• _Task brief_
Look through the listing below for the line containing "This screenshot has width=1541, height=784.". Copy it and each line after it up to and including the line containing "the Monit Wiki", exactly, leaving out pictures.

• _Information given_
========

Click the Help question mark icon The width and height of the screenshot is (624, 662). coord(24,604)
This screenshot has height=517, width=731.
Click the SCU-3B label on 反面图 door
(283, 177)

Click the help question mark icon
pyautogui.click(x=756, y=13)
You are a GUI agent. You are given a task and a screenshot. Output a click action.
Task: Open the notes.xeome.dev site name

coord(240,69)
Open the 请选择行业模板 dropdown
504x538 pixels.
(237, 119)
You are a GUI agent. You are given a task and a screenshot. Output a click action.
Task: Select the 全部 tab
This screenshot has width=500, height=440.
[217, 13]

========

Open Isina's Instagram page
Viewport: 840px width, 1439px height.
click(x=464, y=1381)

========

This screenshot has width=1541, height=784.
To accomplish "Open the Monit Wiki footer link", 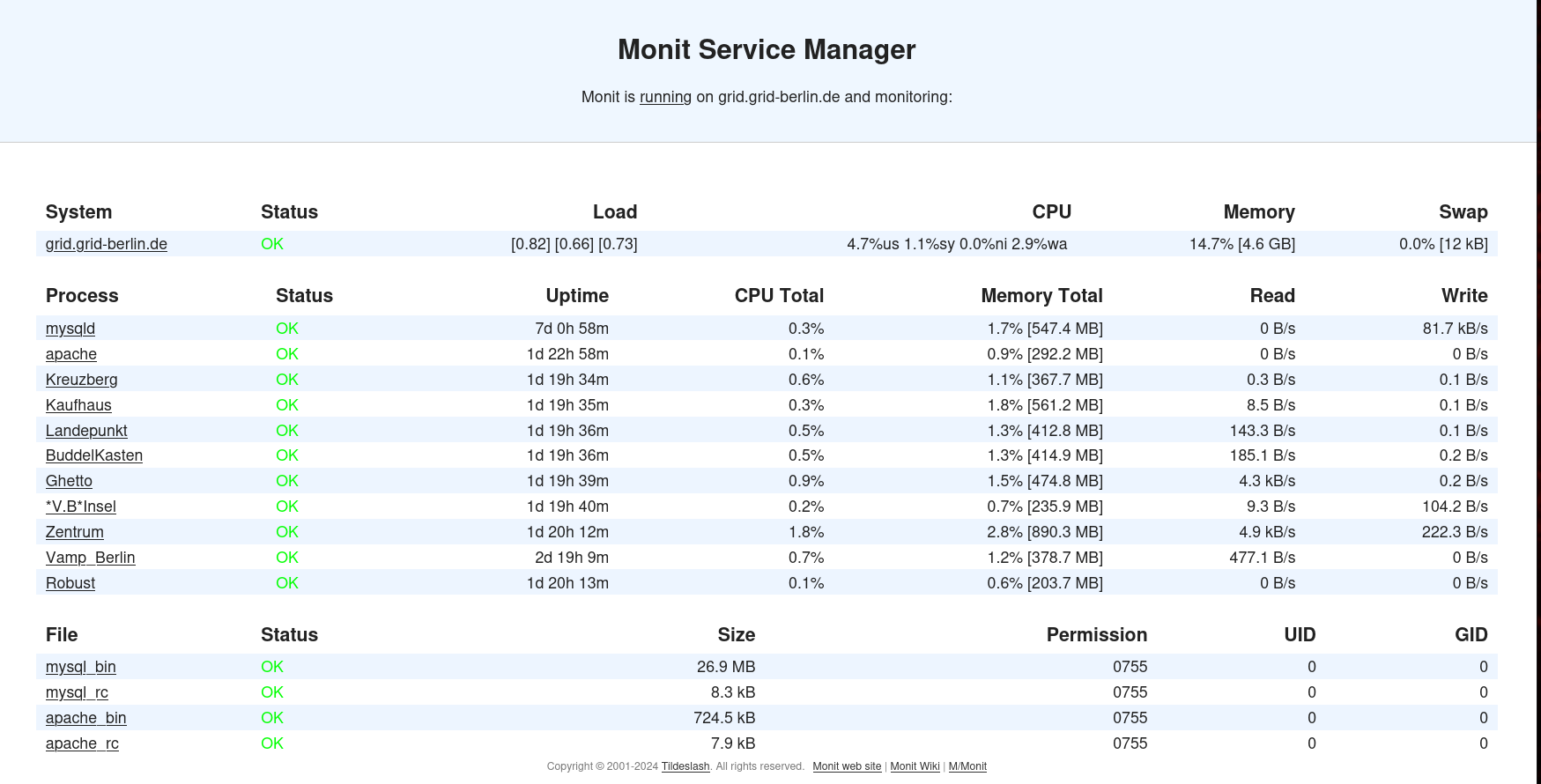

========

• _Result of the exercise_
This screenshot has width=1541, height=784.
To accomplish "Open the Monit Wiki footer link", 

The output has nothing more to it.